Rita Pfau was a German doctor and religious who saved thousands of lives in Pakistan with her clinics. She would have been 90 years old. Google celebrates her
Google celebrates Ruth Pfau, a German doctor and religious who would have turned 90 today. She dedicated most of her life to fighting leprosy in Pakistan, saving the lives of tens of thousands of people. Also known as the "Mother Teresa of Pakistan", she lived most of her life between Pakistan, Afghanistan and India.
Today Google celebrates her with a Doodle, replacing its logo with an image of the missionary doctor. A fascinating story that of Ruth Pfau. She was born in Leipzig on September 9, 1929 and after the Second World War she moved with her family to West Germany, where she began studying medicine in the city of Mainz. His life changed in 1953 when he decided to convert to Catholicism (his family was Protestant) and dedicate his life to the education and upbringing of young people. After a trip to India and Pakistan, he decided to establish a center for the fight against leprosy in Kerachi, the most populous city in Pakistan.
Ruth Pfau, the Mother Teresa of Pakistan
After having dedicated a Doodle and made known the story of Fong Fei-Fei, Cesária Évora and Amrita Pritam, Google has decided to celebrate another great woman of the twentieth century, who has dedicated her life to the care of others: Ruth Pfau. Born in Leipzig on September 9, 1929 (she would have been 90 years old today), Ruth Pfau moved with her family to West Germany after the end of World War II. In the 1950s she attended the University of Mainz to study medicine. Her life changed when she met a woman survivor of the concentration camps who had always preached love and forgiveness: the young German girl decided to convert to Catholicism and in 1953 she joined the Society of the Daughters of the Heart of Mary, a congregation of nuns.

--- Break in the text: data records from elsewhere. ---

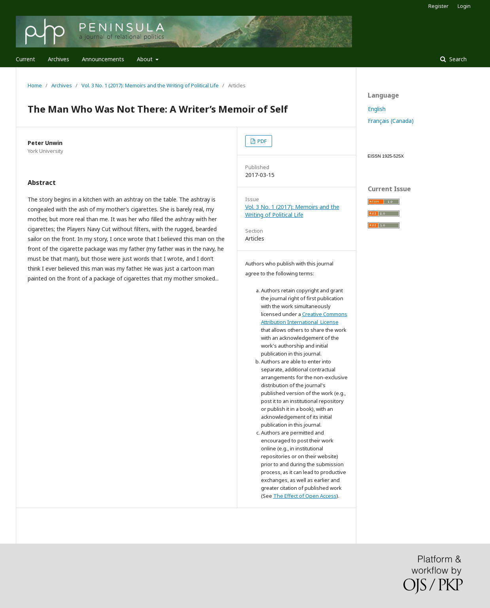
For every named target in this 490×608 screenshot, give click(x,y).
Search (457, 59)
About (145, 59)
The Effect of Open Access (305, 495)
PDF (261, 141)
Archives (58, 59)
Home (35, 85)
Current (25, 59)
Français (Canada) (391, 120)
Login (464, 5)
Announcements (103, 59)
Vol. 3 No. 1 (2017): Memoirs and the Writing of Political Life (150, 85)
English (377, 109)
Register (438, 5)
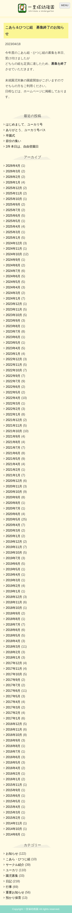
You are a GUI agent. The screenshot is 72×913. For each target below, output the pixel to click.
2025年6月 (13, 215)
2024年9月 (13, 259)
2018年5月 (13, 635)
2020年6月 (13, 514)
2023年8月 (13, 326)
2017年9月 (13, 679)
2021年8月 (13, 442)
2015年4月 (13, 806)
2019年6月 (13, 563)
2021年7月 (13, 447)
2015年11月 (14, 784)
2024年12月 (14, 243)
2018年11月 (14, 602)
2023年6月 (13, 337)
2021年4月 (13, 464)
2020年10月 (14, 491)
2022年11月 (14, 364)
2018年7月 (13, 624)
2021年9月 (13, 436)
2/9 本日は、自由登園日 (22, 146)
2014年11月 (14, 823)
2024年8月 (13, 265)
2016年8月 (13, 746)
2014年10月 (14, 828)
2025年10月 (14, 199)
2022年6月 (13, 386)
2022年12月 (14, 359)
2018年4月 (13, 641)
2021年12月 (14, 420)
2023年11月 (14, 309)
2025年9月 (13, 204)
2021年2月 (13, 469)
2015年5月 (13, 801)
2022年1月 (13, 414)
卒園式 (10, 135)
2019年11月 (14, 547)
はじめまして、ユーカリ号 (24, 124)
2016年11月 (14, 729)
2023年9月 (13, 320)
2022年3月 (13, 403)
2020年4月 (13, 525)
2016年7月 (13, 751)
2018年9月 (13, 613)
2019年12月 (14, 541)
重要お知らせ (15, 892)
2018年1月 (13, 657)
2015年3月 (13, 812)
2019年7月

She began to travel in the poorest countries of Asia and carried out several missions in India, Afghanistan and Pakistan. And it was in Pakistan that she decided to spend the rest of her life: at the age of 31, she founded the first center for the fight against the leprosy epidemic in Kerachi, the most populous city in Pakistan. In a short time, the Maria Adelaide Leprosy Center became a point of reference for the local population, but also for neighboring countries, with people coming from Afghanistan and India.
Ruth Pfau, the woman who defeated leprosy in Pakistan
Thanks to donations from all over the world, Ruth Pfau was able to build other centers in every part of Pakistan. Her work was also recognized by the Pakistani Government that in 1979 gave her the position of Federal Councillor on Leprosy. In 1988 she became a Pakistani citizen. Her greatest success came in 1996, when WHO, the World Health Organization, declared leprosy under control in Pakistan.
Ruth Pfau died in Kerachi on August 10, 2017 from a respiratory crisis. Pakistan held state funerals to celebrate one of the women who changed its History forever.